|iCode||iType||Loan Rule||Loan Parameters||Call Number||Location||New Items on STAR?|
|10300||95||67||21D YH YR $.10||GRAPHIC Aut||znaa||Yes|
- Graphic novels.
- Comic books, i.e. DC and Marvel.
- Single panel cartoons and multi-panel comic strips. This includes collections of stand-alone drawings (i.e., New Yorker cartoons) and collections of newspaper-style comic strips (The Far Side, Peanuts, etc).
- Any other “multi-panel works written to be read in relatively long segments, like short stories or novels” (Dewey manual).
What’s not included:
- Books about writing or drawing graphic works. This includes profiles of well-known cartoonists and graphic novel illustrators. Shelve these at 741.5XXX.
- Criticisms and interpretations of specific comic strips, cartoon characters, etc. These, along with any large-format retrospectives with lengthy narrative sections, also go in the regular 700s.

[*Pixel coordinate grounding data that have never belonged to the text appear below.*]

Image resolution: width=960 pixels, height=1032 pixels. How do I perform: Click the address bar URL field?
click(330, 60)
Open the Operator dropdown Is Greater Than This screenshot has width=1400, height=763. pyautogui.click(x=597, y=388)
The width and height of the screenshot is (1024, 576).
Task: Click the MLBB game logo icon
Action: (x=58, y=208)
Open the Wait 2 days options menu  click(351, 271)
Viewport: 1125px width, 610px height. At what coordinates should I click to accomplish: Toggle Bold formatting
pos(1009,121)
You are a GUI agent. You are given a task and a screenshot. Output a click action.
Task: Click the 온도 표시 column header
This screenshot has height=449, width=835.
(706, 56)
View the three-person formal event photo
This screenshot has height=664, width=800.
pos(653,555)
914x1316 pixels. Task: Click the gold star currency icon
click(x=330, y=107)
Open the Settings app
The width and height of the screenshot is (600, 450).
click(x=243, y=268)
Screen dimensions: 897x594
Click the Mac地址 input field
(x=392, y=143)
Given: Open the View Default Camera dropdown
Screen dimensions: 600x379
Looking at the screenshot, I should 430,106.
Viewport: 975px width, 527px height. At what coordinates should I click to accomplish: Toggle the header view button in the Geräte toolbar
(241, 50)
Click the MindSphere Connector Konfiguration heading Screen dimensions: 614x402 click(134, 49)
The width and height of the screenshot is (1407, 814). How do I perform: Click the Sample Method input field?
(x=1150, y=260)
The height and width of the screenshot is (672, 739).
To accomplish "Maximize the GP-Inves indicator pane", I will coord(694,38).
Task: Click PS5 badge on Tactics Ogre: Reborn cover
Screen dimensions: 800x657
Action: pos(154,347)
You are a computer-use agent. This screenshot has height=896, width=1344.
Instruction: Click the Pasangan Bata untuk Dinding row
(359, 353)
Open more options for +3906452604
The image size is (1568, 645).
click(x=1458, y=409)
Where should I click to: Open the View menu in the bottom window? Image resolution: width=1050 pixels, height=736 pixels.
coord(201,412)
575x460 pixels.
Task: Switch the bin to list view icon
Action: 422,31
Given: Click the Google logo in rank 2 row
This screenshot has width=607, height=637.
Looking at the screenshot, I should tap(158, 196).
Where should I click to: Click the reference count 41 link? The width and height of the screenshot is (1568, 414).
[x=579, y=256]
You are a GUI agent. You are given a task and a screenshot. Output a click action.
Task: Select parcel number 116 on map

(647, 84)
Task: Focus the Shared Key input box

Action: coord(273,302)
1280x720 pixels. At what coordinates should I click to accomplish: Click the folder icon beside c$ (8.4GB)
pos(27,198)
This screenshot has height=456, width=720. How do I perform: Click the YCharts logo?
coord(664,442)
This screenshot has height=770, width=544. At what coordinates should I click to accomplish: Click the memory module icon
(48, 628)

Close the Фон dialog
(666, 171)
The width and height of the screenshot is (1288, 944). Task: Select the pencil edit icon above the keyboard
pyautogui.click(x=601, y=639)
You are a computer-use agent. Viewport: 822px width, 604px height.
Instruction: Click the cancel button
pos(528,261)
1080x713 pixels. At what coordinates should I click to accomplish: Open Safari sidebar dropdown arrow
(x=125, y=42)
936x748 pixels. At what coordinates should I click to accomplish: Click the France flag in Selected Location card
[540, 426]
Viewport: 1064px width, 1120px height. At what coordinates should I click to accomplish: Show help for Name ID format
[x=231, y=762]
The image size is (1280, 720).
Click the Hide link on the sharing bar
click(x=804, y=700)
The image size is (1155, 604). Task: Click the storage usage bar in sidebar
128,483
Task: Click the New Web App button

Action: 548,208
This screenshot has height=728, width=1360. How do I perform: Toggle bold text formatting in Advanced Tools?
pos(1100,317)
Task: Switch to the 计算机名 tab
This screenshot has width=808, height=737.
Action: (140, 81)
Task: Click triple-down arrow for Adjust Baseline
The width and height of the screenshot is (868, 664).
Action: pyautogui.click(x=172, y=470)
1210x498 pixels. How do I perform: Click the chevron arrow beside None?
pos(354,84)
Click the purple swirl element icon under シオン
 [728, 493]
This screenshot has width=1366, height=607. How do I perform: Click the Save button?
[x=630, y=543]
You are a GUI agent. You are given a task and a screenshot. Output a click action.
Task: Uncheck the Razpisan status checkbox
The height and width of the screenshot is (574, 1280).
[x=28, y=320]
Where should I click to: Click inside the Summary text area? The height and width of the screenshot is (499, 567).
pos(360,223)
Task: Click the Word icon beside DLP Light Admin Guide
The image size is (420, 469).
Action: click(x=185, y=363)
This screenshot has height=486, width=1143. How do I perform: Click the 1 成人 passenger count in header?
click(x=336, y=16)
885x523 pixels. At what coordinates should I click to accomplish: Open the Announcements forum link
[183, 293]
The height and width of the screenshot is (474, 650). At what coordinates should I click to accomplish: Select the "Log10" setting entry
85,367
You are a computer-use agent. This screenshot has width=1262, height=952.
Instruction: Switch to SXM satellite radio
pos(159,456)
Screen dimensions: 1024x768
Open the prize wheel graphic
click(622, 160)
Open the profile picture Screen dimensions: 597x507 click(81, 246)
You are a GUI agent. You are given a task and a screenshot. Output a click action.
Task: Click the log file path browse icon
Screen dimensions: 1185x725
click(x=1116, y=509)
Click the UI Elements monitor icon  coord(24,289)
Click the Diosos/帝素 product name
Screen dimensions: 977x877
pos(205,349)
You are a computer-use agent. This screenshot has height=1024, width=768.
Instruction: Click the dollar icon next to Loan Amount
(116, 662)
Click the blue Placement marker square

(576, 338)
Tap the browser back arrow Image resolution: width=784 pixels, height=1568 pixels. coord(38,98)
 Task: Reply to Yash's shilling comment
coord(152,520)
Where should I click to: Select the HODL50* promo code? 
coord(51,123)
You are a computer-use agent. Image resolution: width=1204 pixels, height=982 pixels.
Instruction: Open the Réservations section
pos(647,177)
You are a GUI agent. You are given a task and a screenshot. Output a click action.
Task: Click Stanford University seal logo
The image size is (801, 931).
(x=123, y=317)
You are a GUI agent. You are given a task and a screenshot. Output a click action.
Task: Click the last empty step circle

Spine label and other info:
- Write out GRAPHIC in caps, followed by the first three letters of the author’s name. Do NOT include “F” or any Dewey numbers in the text. Add the red graphic sticker to the bottom of the spine label.
- Do NOT add any additional stickers.
- Do NOT use the prefix BIO for biographies and memoirs.
- Shelve adaptations of previously published works under the name of the original creator. For example, the graphic novel of Margaret Atwood’s The handmaid’s tale — adapted and illustrated by Renee Nault — is under GRAPHIC Atw, not GRAPHIC Nau.
- To group related works together, choose a unifying element, such as recurring character or series title, for the call number:
- If we have multiple works about a well-known character, shelve them under the character’s name and the author’s name, using the first three letters from each word. For example, works featuring Batman: GRAPHIC Bat Aut.
- Enter other graphic series, including ones based on television shows, under title. As with the character-based spines, use a two-part entry: Title + Author. For example, titles based on the TV shows Stranger Things and Riverdale are entered under GRAPHIC Str Aut and GRAPHIC Riv Aut.
- Though we’ve made the decision to shelve both comic books and comic strips in the GRAPHIC neighborhood, it may be helpful — at least for cataloging purposes — to recognize the difference between the two. Use LC’s definition of the comic book format as guidance: “Comic books present multi-page content in short form (usually 80 pages or less) with stories that are standalone (complete within a single issue) or serialized (spanning two or more issues). A single comic book issue may also include multiple stories of various lengths.” Comic strips are much shorter, often no more than 1-4 panels in length, and are not used for extended story-telling.